Buffalo was a dark-brown River Bend gelding
who'd been in town for the summer. About twelve years old, with thick hair and the temperament of a pet, he could herd cattle and baby-sit young riders. When a friend of Gram's asked if River Bend would rent her a horse for her grandchildren's summer visit, Dad had trailered Buff into town and asked only that they keep him healthy and well fed in exchange.

Sam sprinted toward the corral before Dad could give her something else to do, and five minutes later, she'd decided this was her favorite chore on the ranch.

The ground was dry, covered with sparse grass. Though the air was still cold, dusk hadn't settled in yet and the sky was bright.

There were eight horses in the ten-acre pasture right now, six saddle horses and two mustangs-in-training for the Horse and Rider Assistance Program. Ace and Sweetheart brought the count of the home herd to ten horses, and Sam had no doubt they'd be jealous as soon as the other horses began running.

Dark Sunshine and Popcorn, the two mustangs, marked her arrival before any of the other horses. The buckskin mare and albino gelding stood shoulder to shoulder, with their heads held high and ears pricked to catch Sam's sounds. If this scheme of Dad's really worked, she'd bet the mustangs would be first to join her herd.

Sam jiggled the gate to get all the horses' attention and Buff took notice of her, too. He trotted a few
steps closer and gave a low nicker.

“No treats for you, boy,” Sam said, and the brown gelding swished his tail as if he were insulted.

She made sure the gate was closed and latched.

“Here goes,” she said.

Sam started jogging.

All the horses were clustered at the far end of the pasture, but each head lifted at the sound of her running steps.

Who would be the first to join her?

Sam was amazed when the first horse to toss his head in excitement was Amigo.

The old sorrel was graying around his eyes and lips, but Dallas said he was still the best roping horse on the place. Sam wouldn't contradict him. Dallas had been riding Amigo the day he had to rope her and Ace and drag them from a flash flood sweeping down the La Charla River. Clearly, Amigo was now interested in having fun. With ears pricked forward and eyes fixed on Sam, he stared across the top fence rail and jogged beside her.

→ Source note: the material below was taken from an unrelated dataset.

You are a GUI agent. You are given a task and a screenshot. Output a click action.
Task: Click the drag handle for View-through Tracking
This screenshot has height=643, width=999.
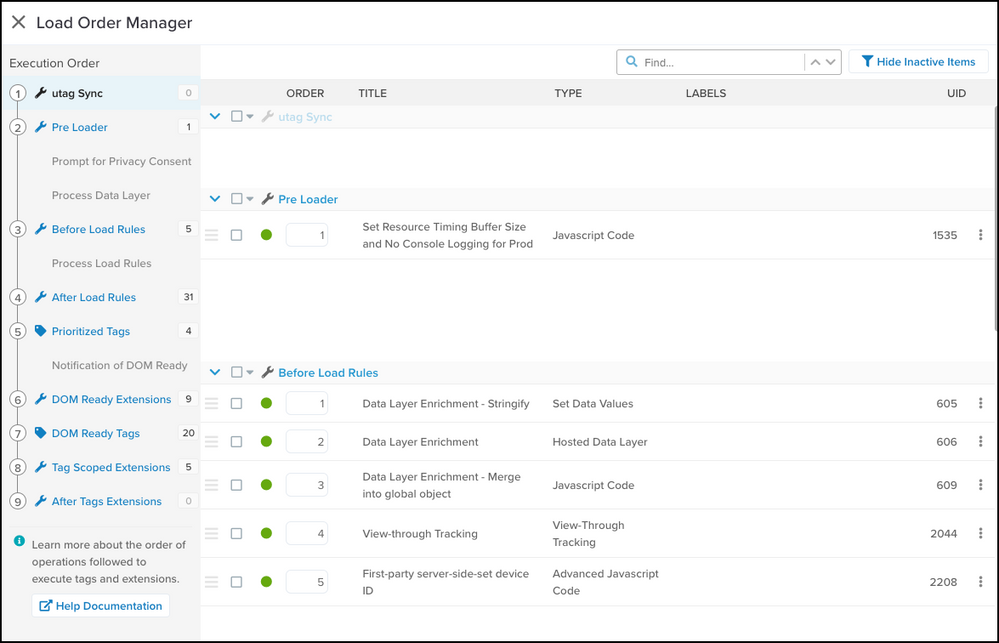coord(211,534)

Nike fell in next. The blood bay had the lanky conformation of a running Quarter horse. Pepper, the young cowboy from Idaho, loved riding him. Within seconds, Strawberry, Tank, and Buff added themselves to the herd.

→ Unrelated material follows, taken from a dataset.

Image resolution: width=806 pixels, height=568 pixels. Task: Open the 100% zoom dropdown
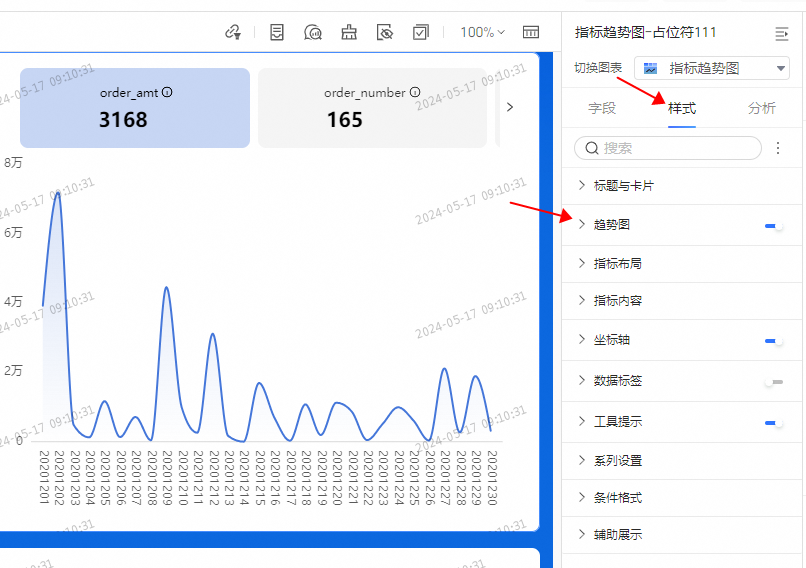pos(483,33)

Amigo had fallen back with the others by the time Sam had made a full circuit of the pasture.

Jeepers-Creepers, the rat-tailed Appaloosa that
Brynna had been riding lately, decided the gathering was safe, and became a part of it.

It was really working. Sam kept a steady pace as she listened to the horses cavorting alongside and behind her. To them, it was a game, and she felt lucky to be part of it. She thought of the lonely, foggy afternoons she'd sat at the bay window in Aunt Sue's San Francisco flat, pining for the ranch and its horses. She was back now and she loved it. She offered a silent thanks that she had returned.

Hot breath on her neck made Sam run faster. She glanced over her shoulder and saw Buff had taken the lead. His trot extended to catch her and he bumped into the fence in his excitement. When his head tipped to one side, he looked like he was smiling.

“Fall back a little, can't you?” she huffed. “Or pass me?”

But Buff stayed right behind her, sniffing for sugar cubes.

A chorus of sudden neighs came from the mustangs. Dark Sunshine and Popcorn shook their heavy manes and launched into the band.

It was perfect, simply perfect. Her fantasy of running with the Phantom's band was almost coming true. He wasn't here, inside the fences of the ranch where he'd been born. And she hoped he never was, but she could pretend.

Wind combed her auburn hair back from her face. Blue-gray sky and fence rails and faraway
mountains smeared into a dizzy circle around them. She smelled crushed grass, cold dirt, and horses. The muscles in her thighs stretched and bunched and stretched again.

All around, nickers and snorts mingled with the thud of hooves.

It had been a long time since she'd played horses with girlfriends on the elementary school playground, and it had never been like this.